| TASK STATEMENT |
Below are the entries; count how many lines contain the word "Feng" and reply with that number alone.
+++
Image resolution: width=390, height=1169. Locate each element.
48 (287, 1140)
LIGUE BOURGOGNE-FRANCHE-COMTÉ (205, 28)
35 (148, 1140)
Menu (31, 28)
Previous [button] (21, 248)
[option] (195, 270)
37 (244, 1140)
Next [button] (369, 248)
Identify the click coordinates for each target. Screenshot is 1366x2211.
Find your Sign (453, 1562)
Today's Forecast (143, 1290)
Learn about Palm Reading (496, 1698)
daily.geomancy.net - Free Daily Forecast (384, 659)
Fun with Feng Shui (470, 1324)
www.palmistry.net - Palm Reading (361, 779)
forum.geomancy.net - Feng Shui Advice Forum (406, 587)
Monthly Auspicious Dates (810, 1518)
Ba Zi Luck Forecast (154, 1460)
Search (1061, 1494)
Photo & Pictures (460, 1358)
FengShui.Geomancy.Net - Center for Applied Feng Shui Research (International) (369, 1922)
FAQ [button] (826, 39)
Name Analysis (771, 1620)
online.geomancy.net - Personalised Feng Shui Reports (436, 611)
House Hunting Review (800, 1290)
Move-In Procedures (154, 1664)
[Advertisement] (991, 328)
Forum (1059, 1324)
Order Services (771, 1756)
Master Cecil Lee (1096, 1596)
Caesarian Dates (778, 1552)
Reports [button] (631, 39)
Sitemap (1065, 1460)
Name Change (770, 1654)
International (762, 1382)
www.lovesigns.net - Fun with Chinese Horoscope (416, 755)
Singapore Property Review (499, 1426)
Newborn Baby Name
+++
| EXERCISE ANSWER |
4